▶ **Your task**
Render the lines below as a JSON list of strings, starting at the line that contains "Share accomplishment on Facebook" and ending at the last line, with one string per line and blank lines omitted. Leave the pictures out.

Part of a data file:
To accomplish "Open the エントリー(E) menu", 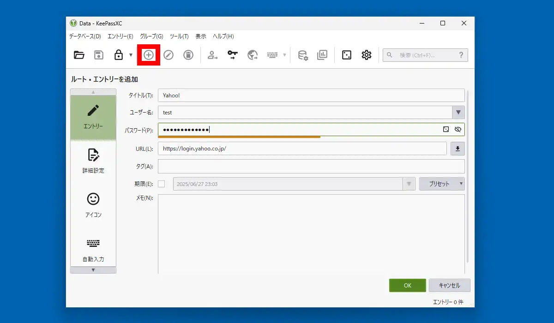I will pyautogui.click(x=120, y=36).
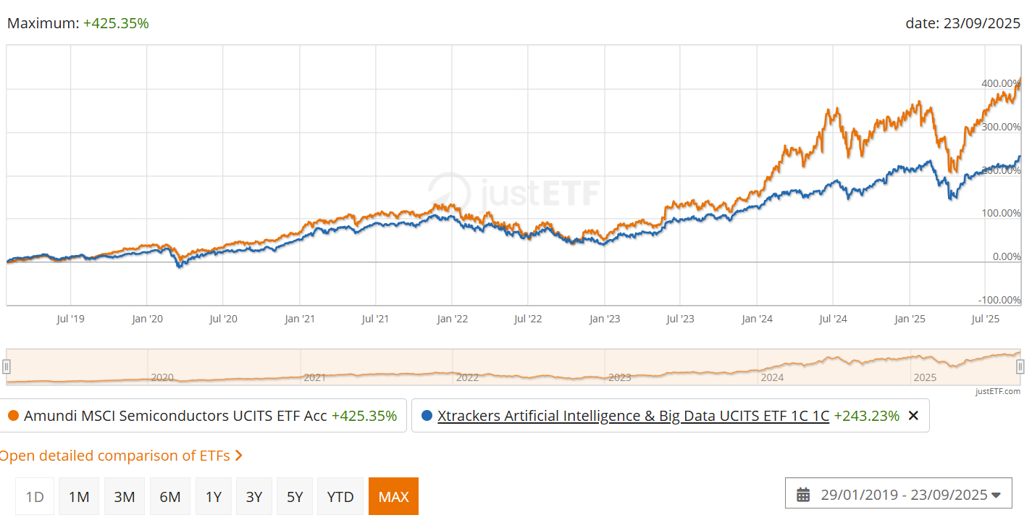Expand the date range dropdown arrow
The width and height of the screenshot is (1032, 523).
pos(996,495)
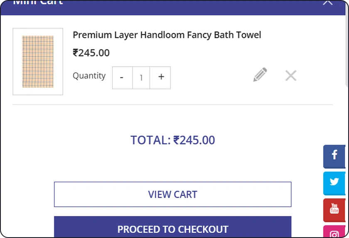
Task: Edit the bath towel cart item with the pencil icon
Action: [260, 74]
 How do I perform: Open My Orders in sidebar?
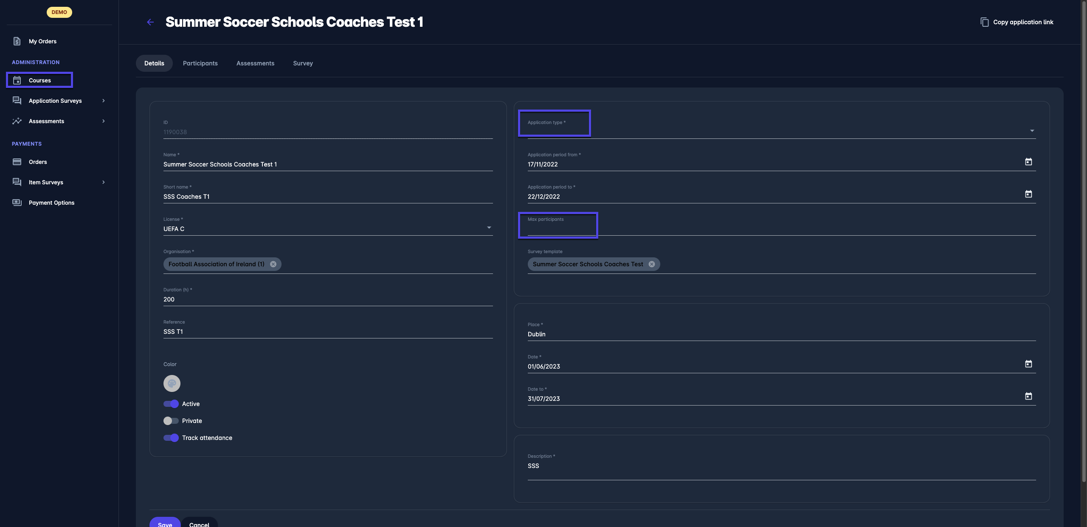pyautogui.click(x=42, y=41)
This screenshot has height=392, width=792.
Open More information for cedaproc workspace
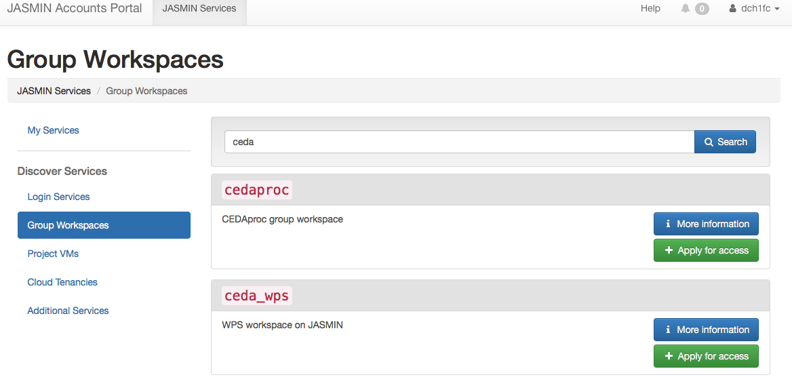coord(706,224)
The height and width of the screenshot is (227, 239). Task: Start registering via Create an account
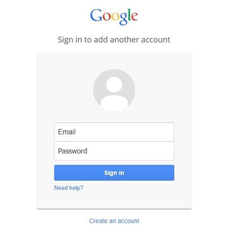(114, 221)
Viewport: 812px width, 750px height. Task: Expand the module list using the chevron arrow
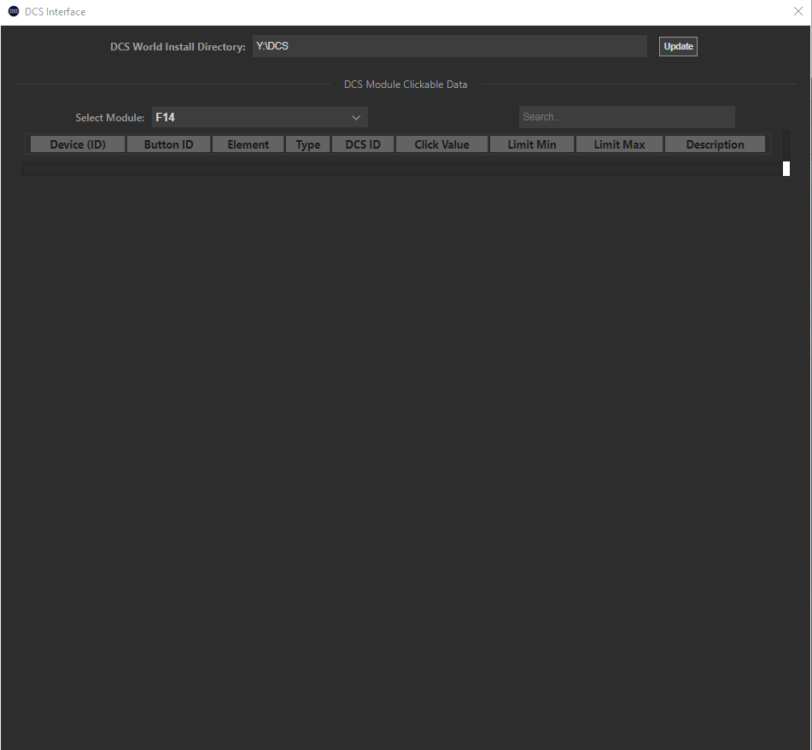(355, 117)
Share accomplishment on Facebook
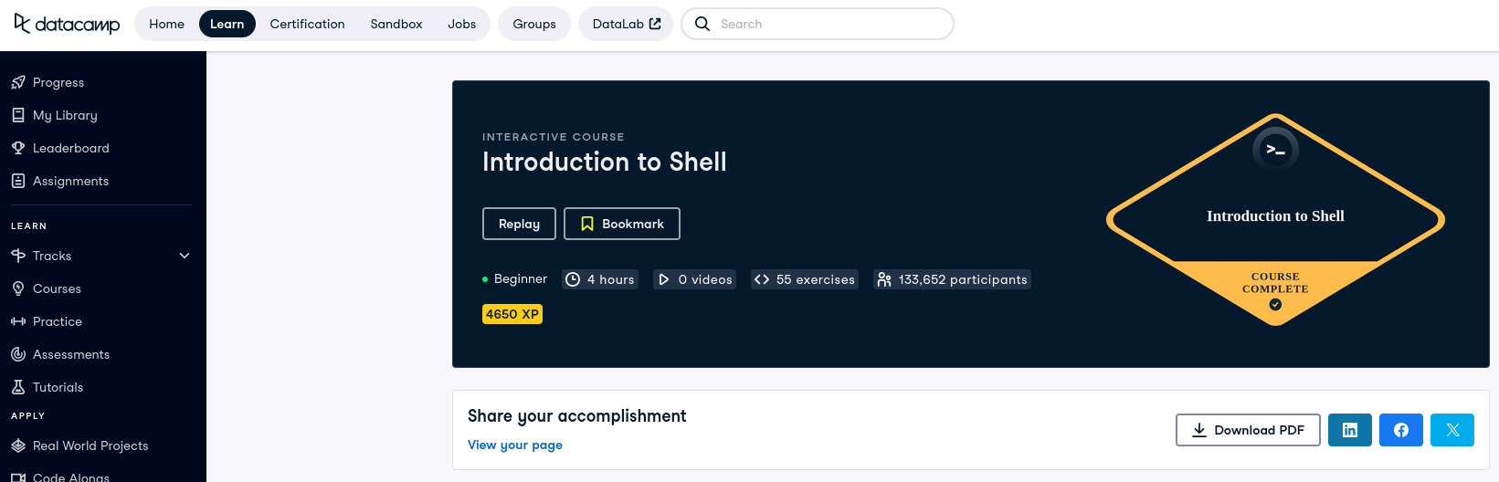The image size is (1499, 482). click(1400, 430)
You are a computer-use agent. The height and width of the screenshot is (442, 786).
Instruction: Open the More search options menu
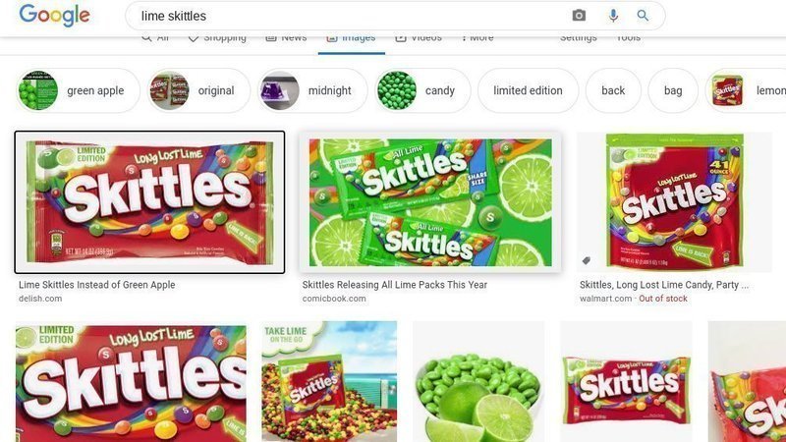(x=477, y=38)
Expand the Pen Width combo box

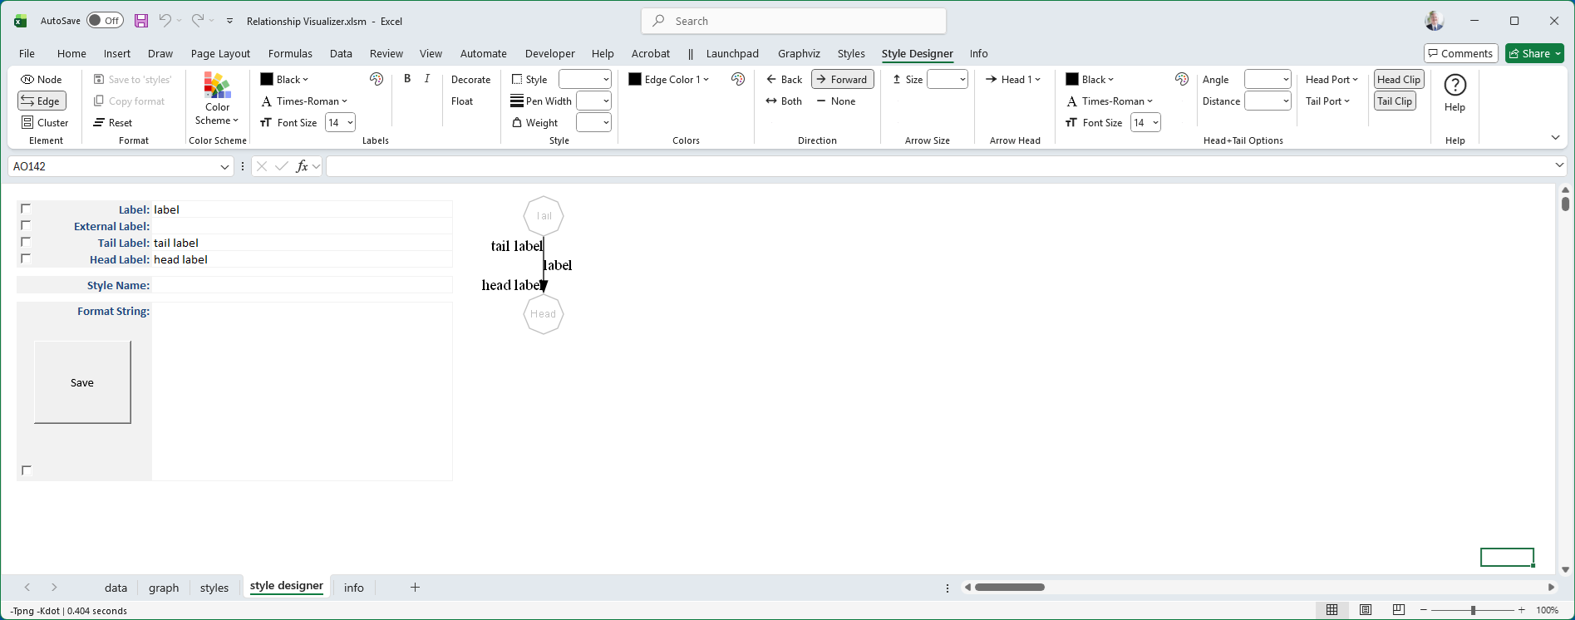pyautogui.click(x=606, y=101)
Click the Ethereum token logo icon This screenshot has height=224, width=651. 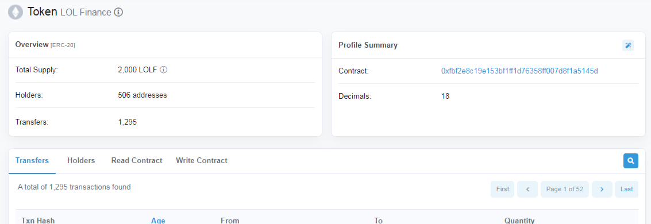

▶ **Response to this task**
[
  "Share accomplishment on Facebook",
  "The image size is (1499, 482). click(1400, 430)",
  "You are a computer-use agent. The height and width of the screenshot is (442, 786).",
  "Instruction: Open the More search options menu",
  "(x=477, y=38)",
  "Expand the Pen Width combo box",
  "pyautogui.click(x=606, y=101)",
  "Click the Ethereum token logo icon This screenshot has height=224, width=651. "
]